Nicole and Joel issued this statement that sounds like it was written by Edgar Allen Poe's ass lips: "In the middle of night, the very early hours of September 9, 2009, Sparrow James Midnight Madden was born to Nicole Richie and Joel Madden. He weighs 7 lbs. 14 oz. Nicole, Joel, Harlow and Sparrow are all doing well. Thank you for all of your good wishes."

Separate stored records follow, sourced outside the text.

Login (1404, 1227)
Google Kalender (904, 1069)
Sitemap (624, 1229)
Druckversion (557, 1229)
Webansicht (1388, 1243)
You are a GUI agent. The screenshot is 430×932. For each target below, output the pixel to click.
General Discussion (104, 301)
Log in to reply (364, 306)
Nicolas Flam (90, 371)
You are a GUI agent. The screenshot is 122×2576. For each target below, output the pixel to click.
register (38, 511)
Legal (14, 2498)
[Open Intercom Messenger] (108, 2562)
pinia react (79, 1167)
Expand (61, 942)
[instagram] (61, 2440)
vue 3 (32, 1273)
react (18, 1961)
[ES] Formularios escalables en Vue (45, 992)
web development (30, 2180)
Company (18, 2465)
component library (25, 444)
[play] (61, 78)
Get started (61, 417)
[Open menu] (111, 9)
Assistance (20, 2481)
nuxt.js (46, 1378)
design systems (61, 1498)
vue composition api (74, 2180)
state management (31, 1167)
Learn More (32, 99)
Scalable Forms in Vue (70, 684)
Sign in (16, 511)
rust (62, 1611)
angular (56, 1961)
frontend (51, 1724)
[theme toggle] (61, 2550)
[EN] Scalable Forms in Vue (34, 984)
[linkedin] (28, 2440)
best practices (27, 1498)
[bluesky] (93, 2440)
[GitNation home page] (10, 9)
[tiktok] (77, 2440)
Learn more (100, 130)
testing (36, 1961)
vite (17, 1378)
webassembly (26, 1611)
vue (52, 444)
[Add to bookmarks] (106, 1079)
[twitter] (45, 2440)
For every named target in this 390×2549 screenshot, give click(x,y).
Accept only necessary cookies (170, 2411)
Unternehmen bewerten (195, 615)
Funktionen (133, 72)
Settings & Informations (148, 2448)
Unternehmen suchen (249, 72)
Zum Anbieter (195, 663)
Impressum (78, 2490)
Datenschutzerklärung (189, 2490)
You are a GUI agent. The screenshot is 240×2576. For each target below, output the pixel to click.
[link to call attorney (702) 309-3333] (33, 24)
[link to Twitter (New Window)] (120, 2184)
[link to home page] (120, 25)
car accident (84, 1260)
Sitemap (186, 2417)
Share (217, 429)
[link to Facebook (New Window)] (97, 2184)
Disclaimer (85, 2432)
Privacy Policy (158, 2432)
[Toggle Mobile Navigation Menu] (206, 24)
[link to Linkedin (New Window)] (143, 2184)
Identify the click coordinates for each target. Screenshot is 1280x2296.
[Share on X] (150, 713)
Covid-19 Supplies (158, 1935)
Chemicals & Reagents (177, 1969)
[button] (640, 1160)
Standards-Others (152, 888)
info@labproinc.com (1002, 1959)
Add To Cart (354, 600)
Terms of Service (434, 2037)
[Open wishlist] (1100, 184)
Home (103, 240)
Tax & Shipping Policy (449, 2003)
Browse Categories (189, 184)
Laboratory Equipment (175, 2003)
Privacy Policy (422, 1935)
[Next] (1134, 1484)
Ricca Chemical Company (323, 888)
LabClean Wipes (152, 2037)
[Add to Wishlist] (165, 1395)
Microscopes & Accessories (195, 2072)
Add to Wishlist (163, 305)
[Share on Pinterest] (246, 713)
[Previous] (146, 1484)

Okay, okay, his name isn't that bad (Yes, it is). If I was still a 15-year-old faux goth kid on ecstasy, I'd completely be into Nicole Richie giving her baby a name that sounds like an Urban Decay nail polish color.

Posted by: Michael K


Tuesday, August 11th 2009

JHud Had A BABY!!!!!!

Jennifer Hudson, who never officially came out and shouted "I'VE GOT A BABEH IN MY WOMB," gave birth to a baby friend yesterday evening. E! says that JHud's new baby is a boy and weighed in at in at 7 pounds, 14 ounces. JHud's new baby was named after his father. No, his name isn't Punk From I Love New York Jr., they named him David Daniel Otunga Jr.

This is JHud and Punk's first baby. They are planning to get married sometime this year.

Congrats to JHud, Punk and David Jr.! When David Jr. has settled in, he should meet Captain Maddox at the gate to begin training with the child army. It won't be long now before they take over the world and make us all their prisoners.